EXERCISE OBJECTIVE:
Transcribe exactly each line of the entries, from the opening line to the line with "You are a computer-use", with both of those lines included.

EXTRACTED INFORMATION:
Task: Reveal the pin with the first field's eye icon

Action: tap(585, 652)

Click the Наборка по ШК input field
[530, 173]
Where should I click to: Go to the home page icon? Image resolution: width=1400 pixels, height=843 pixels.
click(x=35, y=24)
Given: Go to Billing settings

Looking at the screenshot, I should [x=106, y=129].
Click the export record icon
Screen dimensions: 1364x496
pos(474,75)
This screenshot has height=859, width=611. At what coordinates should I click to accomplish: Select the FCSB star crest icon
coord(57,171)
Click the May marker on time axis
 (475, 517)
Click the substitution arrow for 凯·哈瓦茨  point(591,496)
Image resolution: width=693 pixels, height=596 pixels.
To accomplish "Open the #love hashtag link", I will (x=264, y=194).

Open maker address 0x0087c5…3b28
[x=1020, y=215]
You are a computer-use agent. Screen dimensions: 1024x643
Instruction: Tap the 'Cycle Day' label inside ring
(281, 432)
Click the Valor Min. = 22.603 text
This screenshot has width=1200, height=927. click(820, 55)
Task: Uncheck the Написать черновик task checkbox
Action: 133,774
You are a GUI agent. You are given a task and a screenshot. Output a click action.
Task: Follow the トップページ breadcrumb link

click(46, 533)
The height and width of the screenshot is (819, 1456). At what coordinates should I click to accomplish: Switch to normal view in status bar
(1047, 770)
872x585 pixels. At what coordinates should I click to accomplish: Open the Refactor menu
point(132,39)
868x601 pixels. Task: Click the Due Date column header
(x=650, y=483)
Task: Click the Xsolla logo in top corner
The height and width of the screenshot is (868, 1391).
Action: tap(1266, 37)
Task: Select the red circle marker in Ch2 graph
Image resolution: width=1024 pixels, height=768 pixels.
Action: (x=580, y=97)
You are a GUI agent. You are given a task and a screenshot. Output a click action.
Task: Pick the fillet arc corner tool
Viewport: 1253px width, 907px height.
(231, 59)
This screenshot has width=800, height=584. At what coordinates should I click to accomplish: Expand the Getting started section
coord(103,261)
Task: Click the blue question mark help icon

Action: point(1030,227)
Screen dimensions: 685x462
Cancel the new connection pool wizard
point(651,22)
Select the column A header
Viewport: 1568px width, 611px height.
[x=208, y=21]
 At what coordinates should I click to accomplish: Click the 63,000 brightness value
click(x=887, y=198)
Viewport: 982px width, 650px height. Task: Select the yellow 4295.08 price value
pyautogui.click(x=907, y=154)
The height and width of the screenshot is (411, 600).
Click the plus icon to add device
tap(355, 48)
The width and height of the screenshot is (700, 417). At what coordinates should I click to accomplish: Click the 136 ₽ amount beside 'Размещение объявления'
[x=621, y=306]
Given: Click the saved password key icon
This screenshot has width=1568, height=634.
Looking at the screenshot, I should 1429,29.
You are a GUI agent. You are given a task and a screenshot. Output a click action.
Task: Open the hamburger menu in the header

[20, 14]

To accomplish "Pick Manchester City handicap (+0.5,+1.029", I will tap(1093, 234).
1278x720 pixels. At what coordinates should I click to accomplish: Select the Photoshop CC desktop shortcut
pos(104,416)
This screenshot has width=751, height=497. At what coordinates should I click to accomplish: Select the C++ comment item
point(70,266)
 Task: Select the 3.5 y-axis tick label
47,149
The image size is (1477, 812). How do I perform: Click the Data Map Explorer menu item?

TASK SOLUTION:
Task: Reveal the pin with the first field's eye icon

Action: tap(585, 652)

Click the Наборка по ШК input field
[530, 173]
Where should I click to: Go to the home page icon? Image resolution: width=1400 pixels, height=843 pixels.
click(x=35, y=24)
Given: Go to Billing settings

Looking at the screenshot, I should [x=106, y=129].
Click the export record icon
Screen dimensions: 1364x496
pos(474,75)
This screenshot has height=859, width=611. At what coordinates should I click to accomplish: Select the FCSB star crest icon
coord(57,171)
Click the May marker on time axis
 (475, 517)
Click the substitution arrow for 凯·哈瓦茨  point(591,496)
Image resolution: width=693 pixels, height=596 pixels.
To accomplish "Open the #love hashtag link", I will (x=264, y=194).

Open maker address 0x0087c5…3b28
[x=1020, y=215]
You are a computer-use agent. Screen dimensions: 1024x643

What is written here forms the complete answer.